*Prompt:* Transcribe every entry word for word, leaving out all images.

*Data extract:*
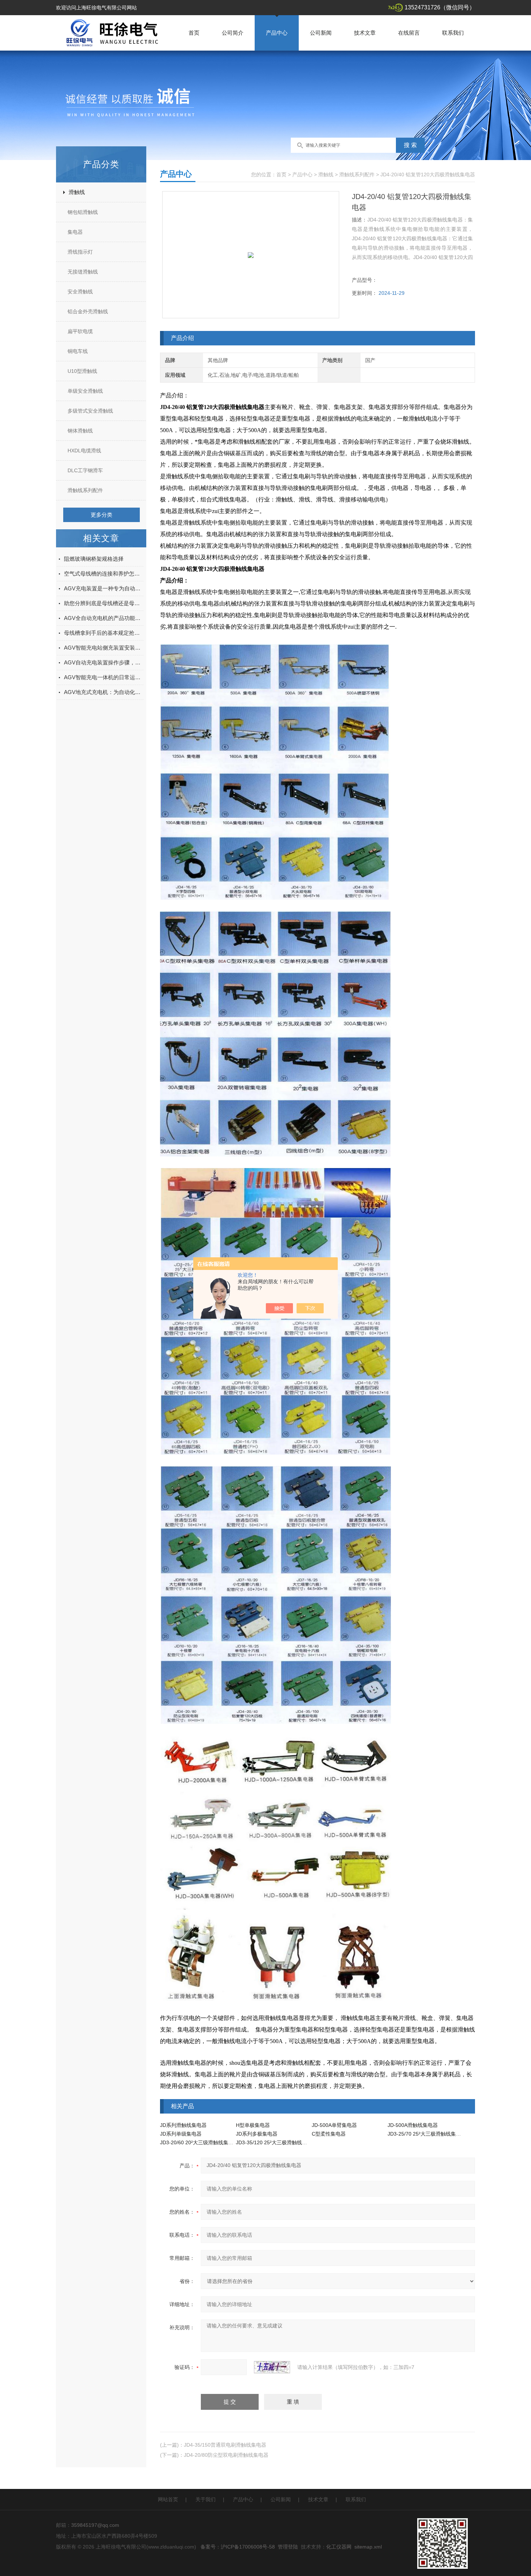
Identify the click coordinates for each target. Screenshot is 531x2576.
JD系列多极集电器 (256, 2134)
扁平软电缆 (80, 331)
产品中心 (277, 33)
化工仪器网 (338, 2547)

*Response box:*
Identify the click coordinates for each target. Screenshot is 531x2576.
JD系列多极集电器 (256, 2134)
扁平软电缆 (80, 331)
产品中心 (277, 33)
化工仪器网 (338, 2547)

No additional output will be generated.